Atamyo Therapeutics Shows Promising Early Clinical Data for AAV Gene Therapy ATA-200 in LGMD-R5 Muscular Dystrophy

Evry, France (March 9, 2026) –

Atamyo Therapeutics has reported encouraging early clinical results from its AAV gene therapy ATA-200 for the treatment of limb-girdle muscular dystrophy type R5 (LGMD-R5), also known as gamma-sarcoglycanopathy. The results were presented at the 2026 Muscular Dystrophy Association (MDA) Conference and represent the first safety, pharmacodynamic, and efficacy data from patients treated in the ongoing Phase 1b/2 clinical trial.

The study is being conducted at the Powell Gene Therapy Center at the University of Florida, led by principal investigator Dr. Barry Byrne. To date, four patients have received the investigational AAV gene therapy, which delivers a functional copy of the SGCG gene responsible for producing the γ-sarcoglycan protein.

Nine-month follow-up data from the first two treated patients demonstrated a strong biological response to the therapy. Muscle biopsies performed six months after treatment showed that over 90% of muscle fibers expressed the γ-sarcoglycan protein, indicating successful delivery and expression of the therapeutic gene across nearly all muscle fibers.

In addition to gene expression, the AAV gene therapy produced sustained reductions in creatine phosphokinase (CPK) levels, a key biomarker of muscle damage. Improvements in transaminase levels were also observed nine months after treatment, supporting the potential therapeutic effect of the gene therapy.

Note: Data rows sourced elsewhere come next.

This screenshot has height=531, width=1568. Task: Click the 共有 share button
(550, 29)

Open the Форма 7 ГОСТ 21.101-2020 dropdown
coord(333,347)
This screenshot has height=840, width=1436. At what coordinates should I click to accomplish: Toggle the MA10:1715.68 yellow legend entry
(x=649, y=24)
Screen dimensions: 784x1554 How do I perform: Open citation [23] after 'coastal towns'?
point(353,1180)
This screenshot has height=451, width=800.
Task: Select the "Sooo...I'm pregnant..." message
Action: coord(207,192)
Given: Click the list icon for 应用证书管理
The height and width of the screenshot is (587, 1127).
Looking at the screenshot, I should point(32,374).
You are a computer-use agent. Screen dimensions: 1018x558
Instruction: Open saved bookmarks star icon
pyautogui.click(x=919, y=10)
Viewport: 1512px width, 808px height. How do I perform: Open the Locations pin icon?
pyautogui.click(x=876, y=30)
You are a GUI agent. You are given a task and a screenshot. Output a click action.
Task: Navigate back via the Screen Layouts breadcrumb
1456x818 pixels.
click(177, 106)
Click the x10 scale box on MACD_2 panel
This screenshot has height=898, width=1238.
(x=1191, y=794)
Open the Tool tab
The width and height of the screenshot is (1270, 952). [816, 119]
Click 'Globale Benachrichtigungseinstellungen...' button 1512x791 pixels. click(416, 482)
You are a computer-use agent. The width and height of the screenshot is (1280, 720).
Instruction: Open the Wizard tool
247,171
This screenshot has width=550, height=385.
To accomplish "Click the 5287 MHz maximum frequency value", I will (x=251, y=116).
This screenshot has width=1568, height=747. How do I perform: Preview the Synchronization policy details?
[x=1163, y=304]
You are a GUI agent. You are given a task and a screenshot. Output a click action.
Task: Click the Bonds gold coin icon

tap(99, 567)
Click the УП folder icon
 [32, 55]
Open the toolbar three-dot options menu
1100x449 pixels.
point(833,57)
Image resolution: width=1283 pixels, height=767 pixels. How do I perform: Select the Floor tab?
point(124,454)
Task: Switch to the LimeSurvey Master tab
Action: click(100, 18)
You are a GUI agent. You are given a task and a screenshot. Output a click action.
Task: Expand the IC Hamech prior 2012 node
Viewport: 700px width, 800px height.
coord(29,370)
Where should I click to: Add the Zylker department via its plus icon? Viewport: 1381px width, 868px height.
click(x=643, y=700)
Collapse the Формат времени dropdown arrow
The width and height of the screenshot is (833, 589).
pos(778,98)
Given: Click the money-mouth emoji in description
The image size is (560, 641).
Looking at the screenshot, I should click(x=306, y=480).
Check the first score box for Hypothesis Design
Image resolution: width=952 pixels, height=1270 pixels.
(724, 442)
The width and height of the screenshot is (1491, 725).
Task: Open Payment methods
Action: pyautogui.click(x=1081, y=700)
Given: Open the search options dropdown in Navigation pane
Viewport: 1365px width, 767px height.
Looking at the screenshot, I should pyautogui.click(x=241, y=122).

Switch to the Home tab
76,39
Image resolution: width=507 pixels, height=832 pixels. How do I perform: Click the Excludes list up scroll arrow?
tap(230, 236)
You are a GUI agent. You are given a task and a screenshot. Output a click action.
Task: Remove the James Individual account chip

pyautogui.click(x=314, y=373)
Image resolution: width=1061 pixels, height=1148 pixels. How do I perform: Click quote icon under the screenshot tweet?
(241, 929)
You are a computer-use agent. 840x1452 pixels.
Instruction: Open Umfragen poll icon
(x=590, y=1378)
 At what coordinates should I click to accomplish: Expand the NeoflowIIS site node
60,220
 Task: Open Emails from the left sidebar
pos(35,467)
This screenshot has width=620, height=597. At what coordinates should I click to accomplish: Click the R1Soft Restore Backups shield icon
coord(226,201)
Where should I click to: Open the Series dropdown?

Researchers also reported early clinical benefits in functional assessments, including improvements in timed mobility tests among ambulatory patients. Importantly, no serious adverse events have been observed in the four patients treated so far, supporting the safety profile of the therapy in the early stages of the study.

The ongoing Phase 1b/2 trial (NCT05973630) is evaluating ATA-200 in children aged 6 to 13 years with LGMD-R5. The therapy is administered as a single intravenous infusion at a dose of 1.0×10¹⁴ vg/kg. ATA-200 uses an adeno-associated virus (AAV) vector to deliver a functional copy of the SGCG gene, enabling muscle cells to produce the missing γ-sarcoglycan protein.

LGMD-R5 is a severe inherited neuromuscular disease that typically begins in childhood and leads to progressive muscle weakness, loss of ambulation before adulthood, and potentially life-threatening respiratory and cardiac complications. Currently, no curative treatments exist, and patient care remains largely supportive.

ATA-200 has received Orphan Drug designation in both the United States and Europe, as well as Rare Pediatric Disease designation from the FDA, supporting its continued development as a potential disease-modifying AAV gene therapy for this rare muscular disorder.